As a dance physiotherapist, I usually work with injured dancers with the goal of returning them to competition or work. I also work with young athletes and weekend warriors who aim to live their best lives and stay healthy and active as they get older. Dance in a health-care context then becomes more than rehabilitation, but rather a tool to improve your overall health and wellness, better express yourself, bring joy into your life and find community.
Experts recommend at least 150 minutes of cardiovascular and strength exercise per week. While all exercise is beneficial, finding one that brings you joy improves your likelihood of sticking to the new activity – and consistency is key! Dance improves your cardiovascular and muscle health, and learning choreography with others can also improve your social, emotional and cognitive well-being.

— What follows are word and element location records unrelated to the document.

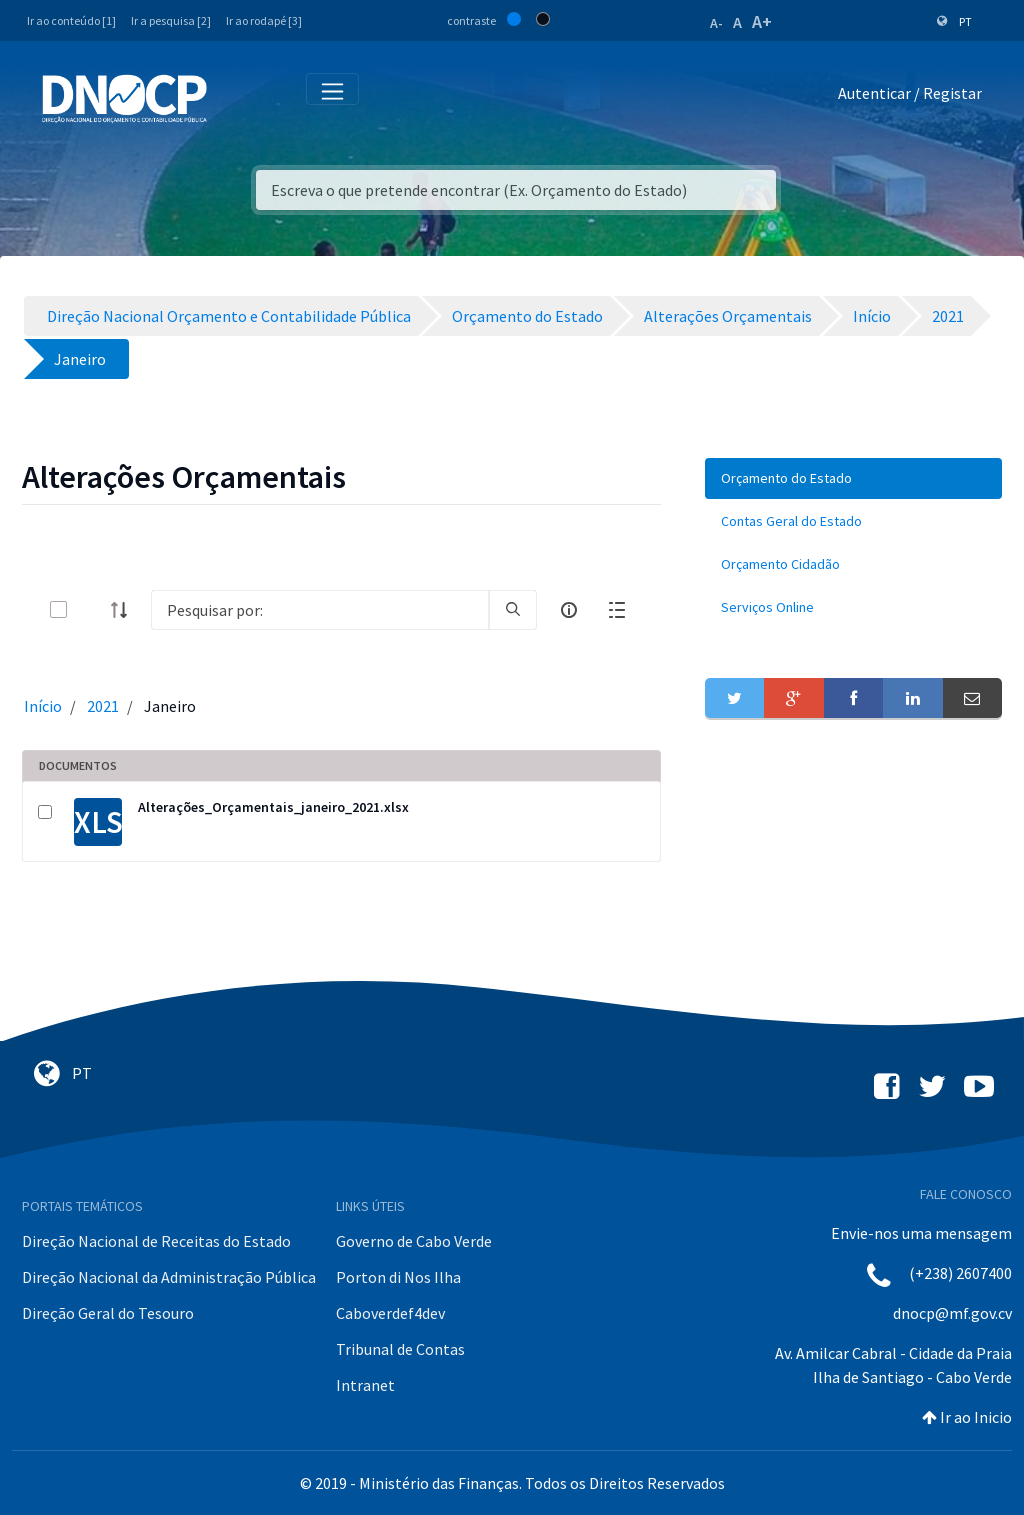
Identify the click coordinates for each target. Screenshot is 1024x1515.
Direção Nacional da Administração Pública (169, 1277)
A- (716, 23)
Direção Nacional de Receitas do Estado (156, 1241)
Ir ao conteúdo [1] (71, 20)
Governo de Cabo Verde (414, 1241)
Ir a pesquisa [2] (171, 20)
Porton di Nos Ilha (398, 1277)
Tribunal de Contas (400, 1349)
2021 (103, 706)
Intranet (365, 1385)
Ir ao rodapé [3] (264, 20)
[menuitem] (853, 478)
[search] (513, 610)
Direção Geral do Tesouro (108, 1313)
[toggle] (91, 609)
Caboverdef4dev (390, 1313)
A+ (762, 21)
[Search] (320, 610)
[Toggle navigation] (233, 97)
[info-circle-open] (569, 610)
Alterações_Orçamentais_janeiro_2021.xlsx (273, 807)
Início (43, 706)
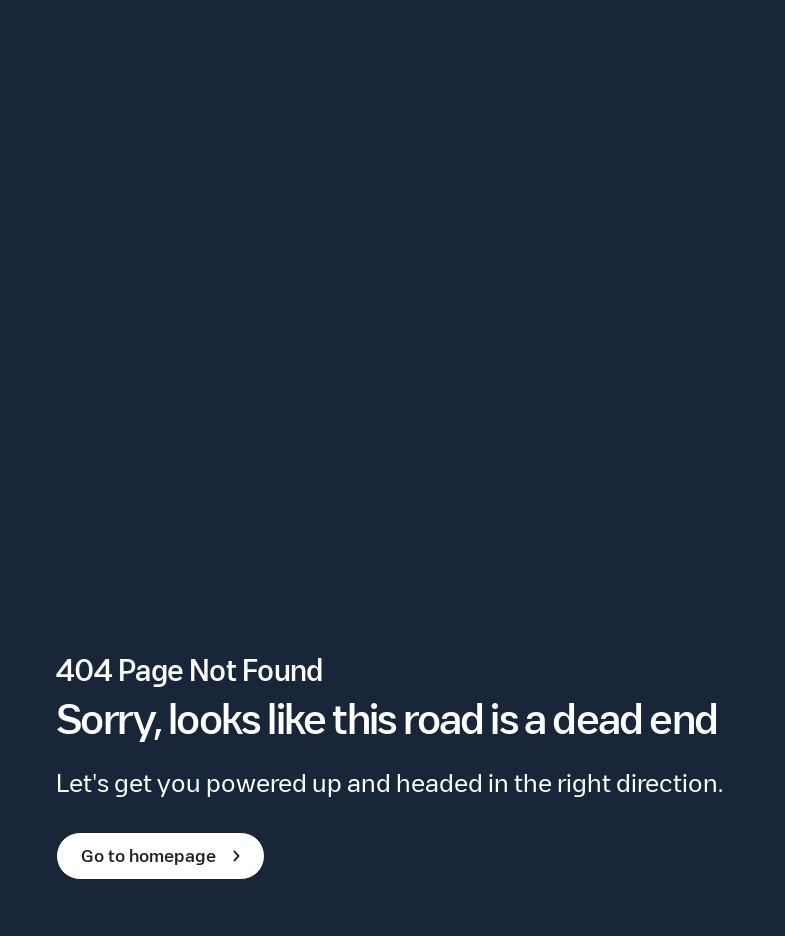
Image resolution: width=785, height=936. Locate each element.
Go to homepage (164, 856)
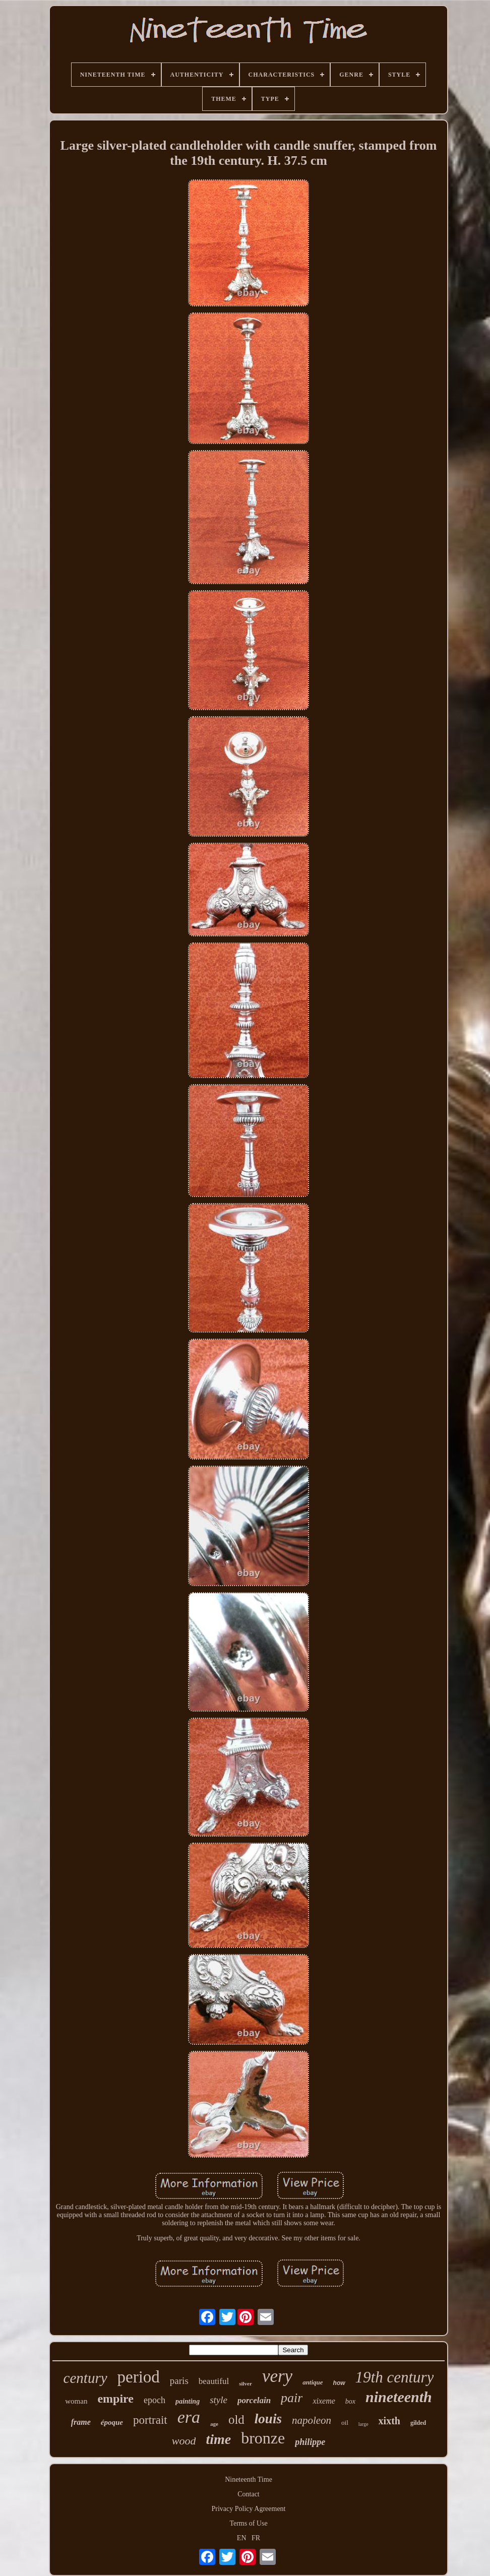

Here are five reasons why you should consider adding community dance classes to your healthy routine:
Live a long life
Including a dance class in your weekly schedule might help you live a longer life. Moderate-intensity dancing has been associated with a reduced risk for cardiovascular disease mortality to a greater extent than walking. This impressive association might be explained by the intervals of high-intensity movement during most forms of dance, the fact that dance often has lifelong adherence and the added psychosocial benefits when compared to other forms of exercise.
Boost your brain capacity
Movement is good, but learning choreography has the added benefit of boosting your brain health. Dance can maintain and even improve cognitive function in children and the elderly. In fact, participation in social dance classes has an impact on both global cognitive function and executive function, which include orientation, attention, memory, verbal fluency, language skills, visuospatial ability, mental flexibility and self-control. And in a 2003 study from the New England Journal of Medicine, dancing was the only activity that was associated with a lower risk of dementia.
Dance yourself happy
If you are looking to improve both your physical and mental health, dance is the best therapy. Getting your groove on increases the flow of endorphins to your brain and can help decrease anxiety, increase self-esteem and improve psychological well-being. Dance movement therapy has even been shown to be an effective treatment for depression and PTSD.
Invite calm back into your life
Movement, music and breathing all share the ability to decrease stress. Dance combines all three. It’s shown to decrease cortisol and markers of chronic stress in the body. This can calm your fight-or-flight response, leading to less fatigue, irritability, headaches, intestinal problems and improved sleep quality.
Expand your social circle
Dance class is a great way to meet new people, practise your social skills and make new friends. It’s been shown to improve co-operation and empathy, which can lead to improved self-confidence, new social opportunities and decreased pain. Sign me up!
If you want to start dancing to improve your health but don’t know where to start, ask your family physician or physiotherapist to assist you in determining what might help you best achieve your goals. Pick a style of dance that includes music you enjoy. Consider whether you prefer to dance with a partner, in a group or alone. Decide if you feel most comfortable attending a class in person, streaming a virtual class from home or just blasting your favourite tunes and dancing like no one is watching. And remember that no matter what you choose, every minute you move your body counts!